**WHAT THE TASK REQUIRES**: For this exercise, repeat each entry exactly as written.

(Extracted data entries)

▼

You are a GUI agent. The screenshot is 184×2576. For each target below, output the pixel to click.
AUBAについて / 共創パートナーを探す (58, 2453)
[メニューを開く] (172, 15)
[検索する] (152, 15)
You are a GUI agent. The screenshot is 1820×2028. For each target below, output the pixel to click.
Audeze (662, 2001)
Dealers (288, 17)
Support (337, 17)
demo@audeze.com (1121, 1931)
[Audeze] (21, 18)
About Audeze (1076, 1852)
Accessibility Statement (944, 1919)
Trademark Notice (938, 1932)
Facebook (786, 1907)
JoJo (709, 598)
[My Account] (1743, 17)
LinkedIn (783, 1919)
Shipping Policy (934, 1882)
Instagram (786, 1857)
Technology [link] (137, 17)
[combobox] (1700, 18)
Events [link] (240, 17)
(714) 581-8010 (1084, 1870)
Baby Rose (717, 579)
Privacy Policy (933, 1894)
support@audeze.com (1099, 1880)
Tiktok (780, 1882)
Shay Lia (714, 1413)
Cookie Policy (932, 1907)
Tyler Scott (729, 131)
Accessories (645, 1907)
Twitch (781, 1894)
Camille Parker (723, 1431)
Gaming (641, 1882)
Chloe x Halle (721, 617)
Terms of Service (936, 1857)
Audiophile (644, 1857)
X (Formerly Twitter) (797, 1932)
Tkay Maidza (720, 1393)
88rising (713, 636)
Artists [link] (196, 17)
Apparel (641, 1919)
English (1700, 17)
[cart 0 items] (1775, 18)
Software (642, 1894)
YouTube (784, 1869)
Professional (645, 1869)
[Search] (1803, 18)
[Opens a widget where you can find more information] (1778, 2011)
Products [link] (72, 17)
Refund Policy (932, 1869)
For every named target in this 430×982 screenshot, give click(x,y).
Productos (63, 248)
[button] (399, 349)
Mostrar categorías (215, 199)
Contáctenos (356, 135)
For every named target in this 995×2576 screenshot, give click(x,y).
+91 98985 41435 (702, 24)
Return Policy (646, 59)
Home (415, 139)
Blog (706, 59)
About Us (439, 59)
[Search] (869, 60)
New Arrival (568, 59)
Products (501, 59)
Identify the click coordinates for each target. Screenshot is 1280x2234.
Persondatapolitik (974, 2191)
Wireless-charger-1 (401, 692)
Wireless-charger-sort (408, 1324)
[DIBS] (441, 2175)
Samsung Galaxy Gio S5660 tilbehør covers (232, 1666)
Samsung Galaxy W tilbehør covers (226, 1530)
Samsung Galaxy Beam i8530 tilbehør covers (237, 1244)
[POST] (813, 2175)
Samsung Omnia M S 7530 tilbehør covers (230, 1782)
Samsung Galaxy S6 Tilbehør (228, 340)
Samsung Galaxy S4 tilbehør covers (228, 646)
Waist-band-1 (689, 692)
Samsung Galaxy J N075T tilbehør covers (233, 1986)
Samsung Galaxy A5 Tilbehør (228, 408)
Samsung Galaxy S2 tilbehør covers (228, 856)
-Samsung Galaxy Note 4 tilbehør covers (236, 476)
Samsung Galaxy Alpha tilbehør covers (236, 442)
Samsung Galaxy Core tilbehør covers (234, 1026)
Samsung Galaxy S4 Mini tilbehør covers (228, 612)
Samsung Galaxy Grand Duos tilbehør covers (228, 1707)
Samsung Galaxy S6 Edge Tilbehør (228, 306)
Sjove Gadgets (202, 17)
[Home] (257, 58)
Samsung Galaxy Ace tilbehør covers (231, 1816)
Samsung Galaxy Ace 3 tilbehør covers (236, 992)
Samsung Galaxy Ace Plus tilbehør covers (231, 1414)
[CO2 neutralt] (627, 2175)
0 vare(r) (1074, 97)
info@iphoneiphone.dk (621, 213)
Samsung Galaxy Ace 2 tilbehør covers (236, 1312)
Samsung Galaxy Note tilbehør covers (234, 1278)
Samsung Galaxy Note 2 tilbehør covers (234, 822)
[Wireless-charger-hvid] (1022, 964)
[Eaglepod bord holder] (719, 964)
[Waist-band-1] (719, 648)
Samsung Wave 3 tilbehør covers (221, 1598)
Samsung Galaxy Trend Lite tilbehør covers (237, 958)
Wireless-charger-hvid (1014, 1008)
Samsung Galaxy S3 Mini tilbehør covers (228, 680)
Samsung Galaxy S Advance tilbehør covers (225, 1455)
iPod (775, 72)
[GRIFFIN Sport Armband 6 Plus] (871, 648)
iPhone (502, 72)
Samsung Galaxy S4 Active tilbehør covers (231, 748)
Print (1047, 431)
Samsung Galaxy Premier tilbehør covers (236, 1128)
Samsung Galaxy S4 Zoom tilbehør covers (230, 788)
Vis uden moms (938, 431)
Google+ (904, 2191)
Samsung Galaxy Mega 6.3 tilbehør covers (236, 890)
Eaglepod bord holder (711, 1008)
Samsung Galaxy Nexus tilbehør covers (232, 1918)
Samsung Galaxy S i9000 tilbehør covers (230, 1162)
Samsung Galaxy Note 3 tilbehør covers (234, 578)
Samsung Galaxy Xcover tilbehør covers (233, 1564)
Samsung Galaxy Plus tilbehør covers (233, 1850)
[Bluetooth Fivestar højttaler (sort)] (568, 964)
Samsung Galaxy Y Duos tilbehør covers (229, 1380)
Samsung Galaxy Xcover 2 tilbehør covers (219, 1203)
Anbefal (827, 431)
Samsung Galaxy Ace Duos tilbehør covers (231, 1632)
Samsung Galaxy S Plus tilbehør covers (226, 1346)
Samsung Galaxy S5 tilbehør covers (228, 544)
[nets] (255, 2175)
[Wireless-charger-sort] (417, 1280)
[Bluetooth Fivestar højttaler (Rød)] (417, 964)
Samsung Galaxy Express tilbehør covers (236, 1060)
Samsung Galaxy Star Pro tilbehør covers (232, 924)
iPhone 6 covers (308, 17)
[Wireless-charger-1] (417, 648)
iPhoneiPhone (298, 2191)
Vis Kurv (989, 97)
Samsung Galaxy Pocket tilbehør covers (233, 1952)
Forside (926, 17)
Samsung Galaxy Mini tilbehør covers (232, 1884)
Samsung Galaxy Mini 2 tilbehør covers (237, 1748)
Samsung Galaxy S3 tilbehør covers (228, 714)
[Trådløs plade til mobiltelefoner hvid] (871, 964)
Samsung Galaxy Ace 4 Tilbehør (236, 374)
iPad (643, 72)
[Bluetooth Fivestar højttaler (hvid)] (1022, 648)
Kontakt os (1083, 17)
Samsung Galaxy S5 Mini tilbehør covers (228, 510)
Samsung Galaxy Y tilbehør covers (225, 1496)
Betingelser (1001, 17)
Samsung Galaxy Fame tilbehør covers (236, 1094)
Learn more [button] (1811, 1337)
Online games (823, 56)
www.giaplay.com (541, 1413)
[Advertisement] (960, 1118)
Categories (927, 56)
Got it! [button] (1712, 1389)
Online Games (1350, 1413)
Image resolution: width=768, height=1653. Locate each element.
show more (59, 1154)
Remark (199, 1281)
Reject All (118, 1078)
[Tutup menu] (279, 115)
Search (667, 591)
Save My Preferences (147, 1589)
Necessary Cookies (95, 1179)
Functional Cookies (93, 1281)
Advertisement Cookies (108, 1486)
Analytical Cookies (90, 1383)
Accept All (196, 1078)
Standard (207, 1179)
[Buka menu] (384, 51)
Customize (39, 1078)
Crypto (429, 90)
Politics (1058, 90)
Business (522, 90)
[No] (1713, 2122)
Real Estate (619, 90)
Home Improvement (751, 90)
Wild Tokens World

▲

**SOLUTION TO THIS TASK**:
You are a GUI agent. The screenshot is 184×2576. For each target below, output the pixel to click.
AUBAについて / 共創パートナーを探す (58, 2453)
[メニューを開く] (172, 15)
[検索する] (152, 15)
You are a GUI agent. The screenshot is 1820×2028. For each target below, output the pixel to click.
Audeze (662, 2001)
Dealers (288, 17)
Support (337, 17)
demo@audeze.com (1121, 1931)
[Audeze] (21, 18)
About Audeze (1076, 1852)
Accessibility Statement (944, 1919)
Trademark Notice (938, 1932)
Facebook (786, 1907)
JoJo (709, 598)
[My Account] (1743, 17)
LinkedIn (783, 1919)
Shipping Policy (934, 1882)
Instagram (786, 1857)
Technology [link] (137, 17)
[combobox] (1700, 18)
Events [link] (240, 17)
(714) 581-8010 (1084, 1870)
Baby Rose (717, 579)
Privacy Policy (933, 1894)
support@audeze.com (1099, 1880)
Tiktok (780, 1882)
Shay Lia (714, 1413)
Cookie Policy (932, 1907)
Tyler Scott (729, 131)
Accessories (645, 1907)
Twitch (781, 1894)
Camille Parker (723, 1431)
Gaming (641, 1882)
Chloe x Halle (721, 617)
Terms of Service (936, 1857)
Audiophile (644, 1857)
X (Formerly Twitter) (797, 1932)
Tkay Maidza (720, 1393)
88rising (713, 636)
Artists [link] (196, 17)
Apparel (641, 1919)
English (1700, 17)
[cart 0 items] (1775, 18)
Software (642, 1894)
YouTube (784, 1869)
Professional (645, 1869)
[Search] (1803, 18)
[Opens a widget where you can find more information] (1778, 2011)
Products [link] (72, 17)
Refund Policy (932, 1869)
For every named target in this 430×982 screenshot, give click(x,y).
Productos (63, 248)
[button] (399, 349)
Mostrar categorías (215, 199)
Contáctenos (356, 135)
For every named target in this 995×2576 screenshot, give click(x,y).
+91 98985 41435 (702, 24)
Return Policy (646, 59)
Home (415, 139)
Blog (706, 59)
About Us (439, 59)
[Search] (869, 60)
New Arrival (568, 59)
Products (501, 59)
Identify the click coordinates for each target. Screenshot is 1280x2234.
Persondatapolitik (974, 2191)
Wireless-charger-1 (401, 692)
Wireless-charger-sort (408, 1324)
[DIBS] (441, 2175)
Samsung Galaxy Gio S5660 tilbehør covers (232, 1666)
Samsung Galaxy W tilbehør covers (226, 1530)
Samsung Galaxy Beam i8530 tilbehør covers (237, 1244)
[POST] (813, 2175)
Samsung Omnia M S 7530 tilbehør covers (230, 1782)
Samsung Galaxy S6 Tilbehør (228, 340)
Samsung Galaxy S4 tilbehør covers (228, 646)
Waist-band-1 (689, 692)
Samsung Galaxy J N075T tilbehør covers (233, 1986)
Samsung Galaxy A5 Tilbehør (228, 408)
Samsung Galaxy S2 tilbehør covers (228, 856)
-Samsung Galaxy Note 4 tilbehør covers (236, 476)
Samsung Galaxy Alpha tilbehør covers (236, 442)
Samsung Galaxy Core tilbehør covers (234, 1026)
Samsung Galaxy S4 Mini tilbehør covers (228, 612)
Samsung Galaxy Grand Duos tilbehør covers (228, 1707)
Samsung Galaxy S6 Edge Tilbehør (228, 306)
Sjove Gadgets (202, 17)
[Home] (257, 58)
Samsung Galaxy Ace tilbehør covers (231, 1816)
Samsung Galaxy Ace 3 tilbehør covers (236, 992)
Samsung Galaxy Ace Plus tilbehør covers (231, 1414)
[CO2 neutralt] (627, 2175)
0 vare(r) (1074, 97)
info@iphoneiphone.dk (621, 213)
Samsung Galaxy Ace 2 tilbehør covers (236, 1312)
Samsung Galaxy Note tilbehør covers (234, 1278)
Samsung Galaxy Note 2 tilbehør covers (234, 822)
[Wireless-charger-hvid] (1022, 964)
[Eaglepod bord holder] (719, 964)
[Waist-band-1] (719, 648)
Samsung Wave 3 tilbehør covers (221, 1598)
Samsung Galaxy Trend Lite tilbehør covers (237, 958)
Wireless-charger-hvid (1014, 1008)
Samsung Galaxy S3 Mini tilbehør covers (228, 680)
Samsung Galaxy S Advance tilbehør covers (225, 1455)
iPod (775, 72)
[GRIFFIN Sport Armband 6 Plus] (871, 648)
iPhone (502, 72)
Samsung Galaxy S4 Active tilbehør covers (231, 748)
Print (1047, 431)
Samsung Galaxy Premier tilbehør covers (236, 1128)
Samsung Galaxy S4 Zoom tilbehør covers (230, 788)
Vis uden moms (938, 431)
Google+ (904, 2191)
Samsung Galaxy Mega 6.3 tilbehør covers (236, 890)
Eaglepod bord holder (711, 1008)
Samsung Galaxy Nexus tilbehør covers (232, 1918)
Samsung Galaxy S i9000 tilbehør covers (230, 1162)
Samsung Galaxy Note 3 tilbehør covers (234, 578)
Samsung Galaxy Xcover tilbehør covers (233, 1564)
Samsung Galaxy Plus tilbehør covers (233, 1850)
[Bluetooth Fivestar højttaler (sort)] (568, 964)
Samsung Galaxy Y Duos tilbehør covers (229, 1380)
Samsung Galaxy Xcover 2 tilbehør covers (219, 1203)
Anbefal (827, 431)
Samsung Galaxy Ace Duos tilbehør covers (231, 1632)
Samsung Galaxy S Plus tilbehør covers (226, 1346)
Samsung Galaxy S5 tilbehør covers (228, 544)
[nets] (255, 2175)
[Wireless-charger-sort] (417, 1280)
[Bluetooth Fivestar højttaler (Rød)] (417, 964)
Samsung Galaxy Express tilbehør covers (236, 1060)
Samsung Galaxy Star Pro tilbehør covers (232, 924)
iPhone 6 covers (308, 17)
[Wireless-charger-1] (417, 648)
iPhoneiPhone (298, 2191)
Vis Kurv (989, 97)
Samsung Galaxy Pocket tilbehør covers (233, 1952)
Forside (926, 17)
Samsung Galaxy Mini tilbehør covers (232, 1884)
Samsung Galaxy Mini 2 tilbehør covers (237, 1748)
Samsung Galaxy S3 tilbehør covers (228, 714)
[Trådløs plade til mobiltelefoner hvid] (871, 964)
Samsung Galaxy Ace 4 Tilbehør (236, 374)
iPad (643, 72)
[Bluetooth Fivestar højttaler (hvid)] (1022, 648)
Kontakt os (1083, 17)
Samsung Galaxy S5 Mini tilbehør covers (228, 510)
Samsung Galaxy Y tilbehør covers (225, 1496)
Betingelser (1001, 17)
Samsung Galaxy Fame tilbehør covers (236, 1094)
Learn more [button] (1811, 1337)
Online games (823, 56)
www.giaplay.com (541, 1413)
[Advertisement] (960, 1118)
Categories (927, 56)
Got it! [button] (1712, 1389)
Online Games (1350, 1413)
Image resolution: width=768, height=1653. Locate each element.
show more (59, 1154)
Remark (199, 1281)
Reject All (118, 1078)
[Tutup menu] (279, 115)
Search (667, 591)
Save My Preferences (147, 1589)
Necessary Cookies (95, 1179)
Functional Cookies (93, 1281)
Advertisement Cookies (108, 1486)
Analytical Cookies (90, 1383)
Accept All (196, 1078)
Standard (207, 1179)
[Buka menu] (384, 51)
Customize (39, 1078)
Crypto (429, 90)
Politics (1058, 90)
Business (522, 90)
[No] (1713, 2122)
Real Estate (619, 90)
Home Improvement (751, 90)
Wild Tokens World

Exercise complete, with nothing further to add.